Holding off squashing/documentation further until I get some eyes on it.
This implements a VectorStore
on MongoDB Atlas. This does NOT work with MongoDB hosted outside of Atlas as using vector search requires creating a search index through Atlas.
More on how that works under the hood here: https://www.mongodb.com/docs/atlas/atlas-search/atlas-search-overview/
As for configuration, I figured we could provide some defaults, but ideally allow users to set the following themselves as much of it is reliant on whatever they have setup in Atlas.
path: The field you are using for your index in the Atlas Vector Search Index
vector_index: The name of the vector search index
vector_collection_name : The name of the collection your index was created on
num_candidates : Number of nearest neighbors to use during the search. Value must be less than or equal to (<=) 10000. You can't specify a number less than the number of documents to return (limit).
metadataFieldsToFilter: The metadata fields you want to be able to filter with.
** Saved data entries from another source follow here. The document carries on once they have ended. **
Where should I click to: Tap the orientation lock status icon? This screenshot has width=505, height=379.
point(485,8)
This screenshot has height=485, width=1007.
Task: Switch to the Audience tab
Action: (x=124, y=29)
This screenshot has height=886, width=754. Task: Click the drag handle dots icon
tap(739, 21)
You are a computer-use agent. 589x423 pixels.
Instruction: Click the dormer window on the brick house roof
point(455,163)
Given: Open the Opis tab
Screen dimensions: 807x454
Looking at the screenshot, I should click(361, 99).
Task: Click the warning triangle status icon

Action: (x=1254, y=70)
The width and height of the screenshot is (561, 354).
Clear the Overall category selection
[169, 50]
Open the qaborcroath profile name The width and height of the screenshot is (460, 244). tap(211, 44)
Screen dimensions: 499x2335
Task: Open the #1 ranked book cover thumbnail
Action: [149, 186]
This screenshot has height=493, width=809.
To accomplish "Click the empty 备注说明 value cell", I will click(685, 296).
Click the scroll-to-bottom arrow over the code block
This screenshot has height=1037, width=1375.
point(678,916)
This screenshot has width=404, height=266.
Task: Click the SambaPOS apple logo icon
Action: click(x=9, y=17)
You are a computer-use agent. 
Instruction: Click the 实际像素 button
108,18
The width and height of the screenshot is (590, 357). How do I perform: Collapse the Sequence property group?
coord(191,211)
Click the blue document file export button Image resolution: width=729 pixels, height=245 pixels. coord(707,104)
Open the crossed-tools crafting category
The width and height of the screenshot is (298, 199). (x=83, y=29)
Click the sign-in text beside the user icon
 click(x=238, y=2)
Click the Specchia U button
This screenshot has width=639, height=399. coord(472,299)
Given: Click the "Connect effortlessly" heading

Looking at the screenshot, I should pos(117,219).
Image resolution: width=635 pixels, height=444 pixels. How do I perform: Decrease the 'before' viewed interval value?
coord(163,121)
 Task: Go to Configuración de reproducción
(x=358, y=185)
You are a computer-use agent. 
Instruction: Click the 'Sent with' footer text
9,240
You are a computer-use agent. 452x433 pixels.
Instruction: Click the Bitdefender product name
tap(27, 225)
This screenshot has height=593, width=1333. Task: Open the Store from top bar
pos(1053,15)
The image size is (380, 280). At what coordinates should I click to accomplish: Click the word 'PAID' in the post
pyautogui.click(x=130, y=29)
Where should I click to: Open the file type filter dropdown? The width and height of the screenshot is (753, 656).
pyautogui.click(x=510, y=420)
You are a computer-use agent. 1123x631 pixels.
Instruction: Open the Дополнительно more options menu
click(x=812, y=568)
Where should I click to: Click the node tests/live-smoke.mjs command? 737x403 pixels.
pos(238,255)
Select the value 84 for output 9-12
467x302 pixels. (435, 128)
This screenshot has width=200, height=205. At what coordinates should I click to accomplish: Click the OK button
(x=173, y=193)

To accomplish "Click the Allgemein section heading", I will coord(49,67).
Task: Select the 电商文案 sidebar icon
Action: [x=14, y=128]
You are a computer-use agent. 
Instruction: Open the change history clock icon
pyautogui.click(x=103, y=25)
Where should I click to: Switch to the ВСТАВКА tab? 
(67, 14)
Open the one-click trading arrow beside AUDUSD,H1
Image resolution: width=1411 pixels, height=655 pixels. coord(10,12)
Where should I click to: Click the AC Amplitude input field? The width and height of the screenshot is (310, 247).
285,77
We query the database using an aggregation search and preform a post-filter in the pipeline to filter out anything below the threshold value. https://www.mongodb.com/docs/atlas/atlas-vector-search/vector-search-stage/#mongodb-pipeline-pipe.-vectorSearch
One thing I have noticed (and why I have a terrible sleep(5000) in the test for now....) is that the indexing does not happen instantly.
Comment From: tzolov
This is great! thanks for contributing @Kirbstomper !
Comment From: Kirbstomper
Added some more documentation and a builder for configuration
I'm thinking of renaming the module to vector-stores/mongodb-atlas
to make it more obvious that this is not just for run of the mill mongo db, it will also differentiate it from if we ever create a VectorStore for something like Azure Cosmo DB for Mongo as that has some vector storage support too.
Comment From: tzolov
To be consistent with the other store names you should use the spring-ai-
prefix. E.g. vector-stores/spring-ai-mongodb-atlas
.
I've noticed that MongoDB Atlas provides filtering support. Perhaps we can map our metadata filtering to it. We have done it for most of the other stores. If you have time (and interest) you can investigate this. But it is not critical. We can leave it of later improvements. I'm busy with other stuff until our 0.8.1 milestone release (coming week). But will try to review your contribution for next milestone (1.0.0-M1).
Comment From: Kirbstomper
@tzolov Implemented filtering, and creation of the search index if it doesn't exist. The search index will be created using the configured collection name, metadataFieldsToFilter, pathName, and vectorIndexName. If the search index does exist, then from what I can tell the operation just doesn't do anything.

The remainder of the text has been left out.